This first requires making a wild-type allele for GT2, using the ‘Wild-type’ allele type.

Appendix 2—figure 14
Wild-type alleles require the gene expression level to be specified.

In this case, there was no change in expression level, so the curator selects ‘Wild-type product level.’ The Pathogen–Host Interaction Community Annotation Tool (PHI-Canto) automatically creates an allele name by appending a plus symbol to the gene name.

Appendix 2—figure 15
As genotypes are created, they are added to a table of genotypes on their respective genotype management page (Pathogen genotype management for pathogens, Host genotype management for hosts).
Appendix 2—figure 16
The curator can repeat the process above to create pathogen genotypes for F. graminearum.

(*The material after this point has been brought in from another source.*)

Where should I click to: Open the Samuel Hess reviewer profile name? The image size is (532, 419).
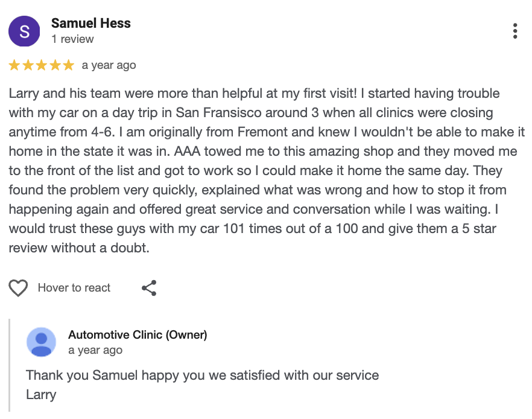[91, 24]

Creating metagenotypes for pathogen–host interactions

Appendix 2—figure 17
Metagenotypes are created using the Metagenotype management page, where genotypes previously added to the curation session can be combined into a metagenotype.

The curator can reach this page from the Curation Summary page, or from either the pathogen, or host genotype management page.

Appendix 2—figure 18
The curator starts by selecting a pathogen species from a drop-down menu.
Appendix 2—figure 19
Then the curator selects a genotype from the table of pathogen genotypes.
Appendix 2—figure 20
Then the curator selects a host genotype.

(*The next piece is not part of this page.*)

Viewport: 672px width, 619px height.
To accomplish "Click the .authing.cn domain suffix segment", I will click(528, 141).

For wild-type hosts, the Pathogen–Host Interaction Community Annotation Tool (PHI-Canto) provides a shortcut where a strain can be selected without needing to create an allele as part of the genotype.

Appendix 2—figure 21
The curator selects ‘Make metagenotype’ to create the metagenotype for the interaction.
Appendix 2—figure 22
The metagenotype is displayed in a table as a combination of pathogen and host genotype.
Appendix 2—figure 23
This process can be repeated to create the metagenotype for the wild-type interaction between Z. tritici and T. aestivum.

In this case, the pathogen genotype containing the wild-type GT2 is selected instead of the deletion allele.

Appendix 2—figure 24
The additional metagenotype is now displayed in the table.
Appendix 2—figure 25
Creating the corresponding metagenotypes for F. graminearum and T. aestivum simply requires changing the pathogen species and selecting cv. Bobwhite for the host strain.

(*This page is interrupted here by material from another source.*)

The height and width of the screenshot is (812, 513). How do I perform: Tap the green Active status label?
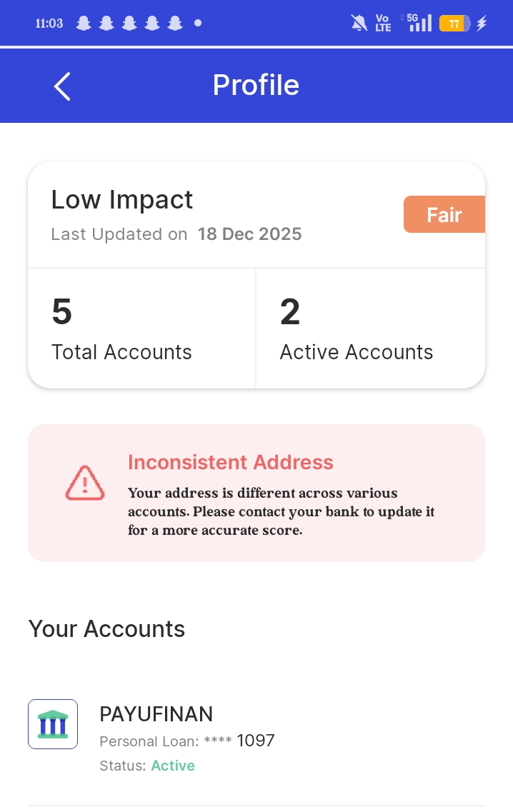tap(173, 766)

Annotating pathogen–host interactions with phenotypes

Appendix 2—figure 26
Metagenotypes can be annotated with phenotypes by selecting the ‘Annotate pathogen-host interaction phenotype’ action.

Phenotype and evidence

Appendix 2—figure 27
The first step is to select a term from a controlled vocabulary that describes the phenotype of the interaction.

The Pathogen–Host Interaction Community Annotation Tool (PHI-Canto) uses terms from the Pathogen–Host Interaction Phenotype Ontology (PHIPO) for this purpose. The primary observed phenotype, in this case, is the absence of pathogen-associated host lesions (PHIPO:0000481).

Appendix 2—figure 28
Upon selecting the term, the curator is shown a description of the term and its synonyms to help confirm that their chosen term is appropriate.
Appendix 2—figure 29
The curator must select an evidence code for the observation of the phenotype.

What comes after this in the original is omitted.